Dans le livre bien connu,  » Nous autres gens des rues  » p. 69, Madeleine Delbrel écrit ce poème qui nous dit si bien comment nous sommes conduits par l’Esprit. Et quand on est au bal, il ne reste qu’à danser !

 » Nous avons joué de la flûte et vous n’avez pas dansé. « 
C’est le 14 juillet.
Tout le monde va danser.
Partout, depuis des mois, des années, le monde danse.
Plus on y meurt, plus on y danse.
Vagues de guerres, vagues de bal.

Il y a vraiment beaucoup de bruit.
Les gens sérieux sont couchés.
Les religieux récitent les matines de saint Henri, roi.
Et moi je pense à l’autre roi,
Au roi David qui dansait devant l’Arche.

Car s’il y a beaucoup de saintes gens qui n’aiment pas danser,
Il y a beaucoup de saints qui ont eu besoin de danser,
Tant ils étaient heureux de vivre
Sainte Thérèse avec ses castagnettes,
Saint jean de la Croix avec un Enfant jésus dans les bras,
Et saint François, devant le pape.
Si nous étions contents de vous, Seigneur,
Nous ne pourrions pas résister
A ce besoin de danser qui déferle sur le monde,
Et nous arriverions à deviner
Quelle danse il vous plaît de nous faire danser
En épousant les pas de votre Providence.
Car je pense que vous en avez peut-être assez
Des gens qui, toujours, parlent
De vous servir avec des airs de Capitaines,
De vous connaître avec des airs de professeurs,
De vous atteindre avec des règles de sport.
De vous aimer comme on s’aime dans un vieux ménage.

Un jour où vous aviez un peu envie d’autre chose,
Vous avez inventé saint François,
Et vous en avez fait votre jongleur.
A nous de nous laisser inventer
Pour être des gens joyeux qui dansent leur vie avec vous.
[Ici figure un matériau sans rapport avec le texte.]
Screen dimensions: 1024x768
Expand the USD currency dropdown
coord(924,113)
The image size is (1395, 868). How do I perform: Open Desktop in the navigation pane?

Pour être un bon danseur, avec vous comme ailleurs,
il ne faut pas savoir où cela mène.
Il faut suivre, être allègre, être léger,
Et surtout ne pas être raide.
Il ne faut pas vous demander d’explications
Sur les pas qu’il vous plait de faire.
Il faut être comme un prolongement,
Agile et vivant de vous,
Et recevoir par vous la transmission du rythme de l’orchestre.
Il ne faut pas vouloir à tout prix avancer,
Mais accepter de tourner, d’aller de côté.
Il faut savoir s’arrêter et glisser au lieu de marcher.
Et cela ne serait que des pas imbéciles
Si la musique n’en faisait une harmonie.

Mais nous oublions la musique de votre esprit,
Et nous faisons de notre vie un exercice de gymnastique;
Nous oublions que, dans vos bras, elle se danse,
Que votre Sainte Volonté
Est d’une inconcevable fantaisie,

Et qu’il n’est de monotonie et d’ennui
Que pour les vieilles âmes
Qui font tapisserie
Dans le bal joyeux de votre amour.

Seigneur, venez nous inviter.
Nous sommes prêts à vous danser cette course à faire,
Ces comptes, le dîner à préparer, cette veillée où l’on aura sommeil. Nous sommes prêts à vous danser la danse du travail,
Celle de la chaleur, plus tard celle du froid.
Si certains airs sont souvent en mineur, nous ne vous dirons pas Qu’ils sont tristes;
Si d’autres nous essoufflent un peu, nous ne vous dirons pas
Qu’ils sont époumonants.
Et si des gens nous bousculent, nous le prendrons en riant,
Sachant bien que cela arrive toujours en dansant.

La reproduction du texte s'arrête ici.